GOAL OF THE EXERCISE: All pictures must be left out as you transcribe the lines from the first line of the data to the line containing "اخبار و اطلاعیه ها (208, 2539)", both included.

== EXERCISE MATERIAL ==

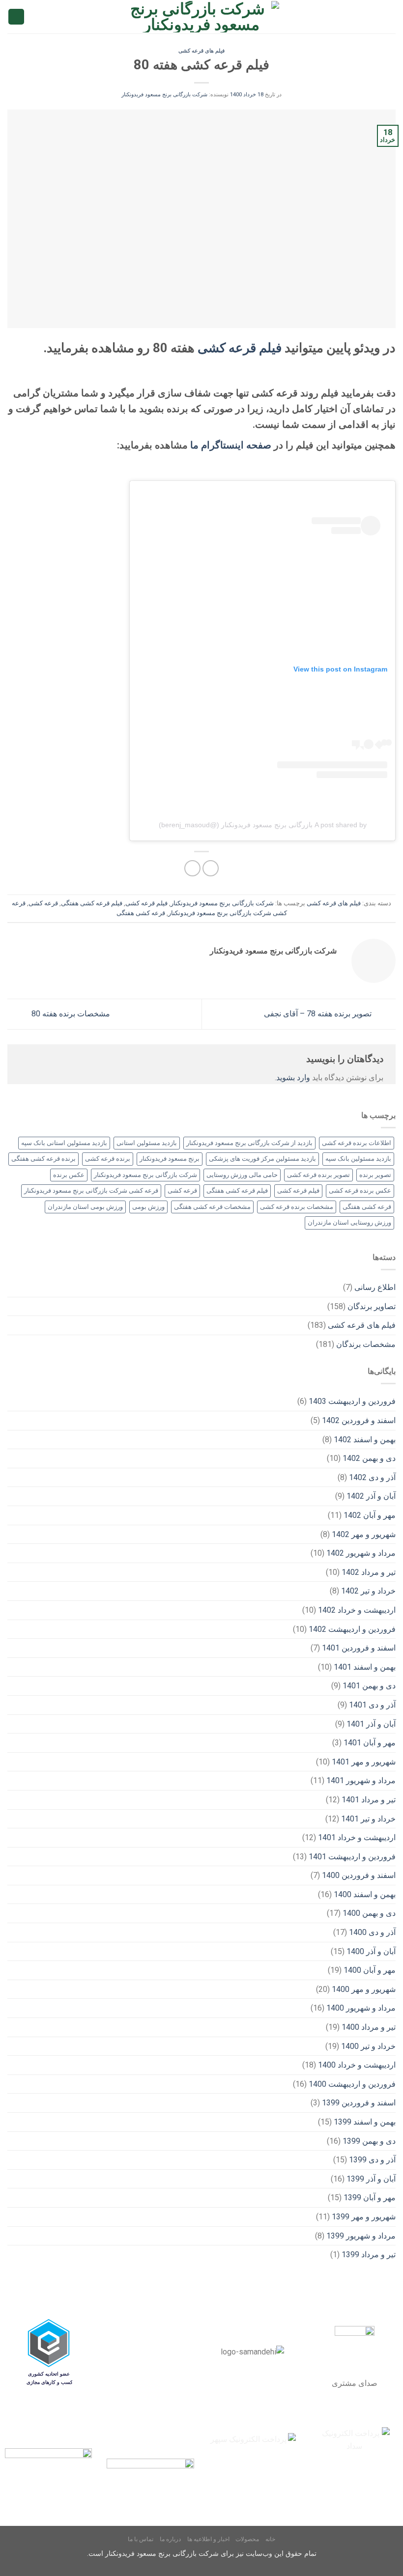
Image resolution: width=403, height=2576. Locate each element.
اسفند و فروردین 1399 (359, 2102)
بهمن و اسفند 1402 (365, 1439)
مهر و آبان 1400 (370, 1970)
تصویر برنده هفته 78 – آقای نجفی (319, 1013)
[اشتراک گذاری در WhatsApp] (210, 868)
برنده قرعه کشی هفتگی (43, 1158)
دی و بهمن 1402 (369, 1458)
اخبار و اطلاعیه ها (208, 2539)
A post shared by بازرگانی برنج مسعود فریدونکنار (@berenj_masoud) (263, 825)
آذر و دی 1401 (372, 1704)
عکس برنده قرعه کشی (360, 1190)
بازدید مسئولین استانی (146, 1143)
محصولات (247, 2539)
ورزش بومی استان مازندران (85, 1206)
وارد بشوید (293, 1077)
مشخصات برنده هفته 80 (69, 1013)
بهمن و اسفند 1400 (365, 1894)
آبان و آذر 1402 (371, 1496)
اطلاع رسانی (375, 1287)
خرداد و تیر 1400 (368, 2046)
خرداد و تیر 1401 (368, 1818)
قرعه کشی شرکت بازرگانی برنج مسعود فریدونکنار (91, 1190)
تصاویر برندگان (371, 1306)
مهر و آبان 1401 (370, 1742)
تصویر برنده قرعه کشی (318, 1174)
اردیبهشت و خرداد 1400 (357, 2065)
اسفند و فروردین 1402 (359, 1420)
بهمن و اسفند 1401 (365, 1667)
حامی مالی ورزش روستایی (242, 1174)
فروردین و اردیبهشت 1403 (352, 1401)
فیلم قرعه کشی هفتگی (91, 903)
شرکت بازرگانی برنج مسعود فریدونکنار (164, 94)
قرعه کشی (43, 903)
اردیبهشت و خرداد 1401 (357, 1837)
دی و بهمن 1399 (369, 2141)
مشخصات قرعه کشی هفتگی (212, 1206)
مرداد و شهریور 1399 (361, 2235)
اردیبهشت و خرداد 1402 (357, 1610)
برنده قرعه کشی (107, 1158)
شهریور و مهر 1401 (364, 1761)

===

RESPONSE AREA:
Image resolution: width=403, height=2576. Locate each element.
اسفند و فروردین 1399 (359, 2102)
بهمن و اسفند 1402 (365, 1439)
مهر و آبان 1400 (370, 1970)
تصویر برنده هفته 78 – آقای نجفی (319, 1013)
[اشتراک گذاری در WhatsApp] (210, 868)
برنده قرعه کشی هفتگی (43, 1158)
دی و بهمن 1402 (369, 1458)
اخبار و اطلاعیه ها (208, 2539)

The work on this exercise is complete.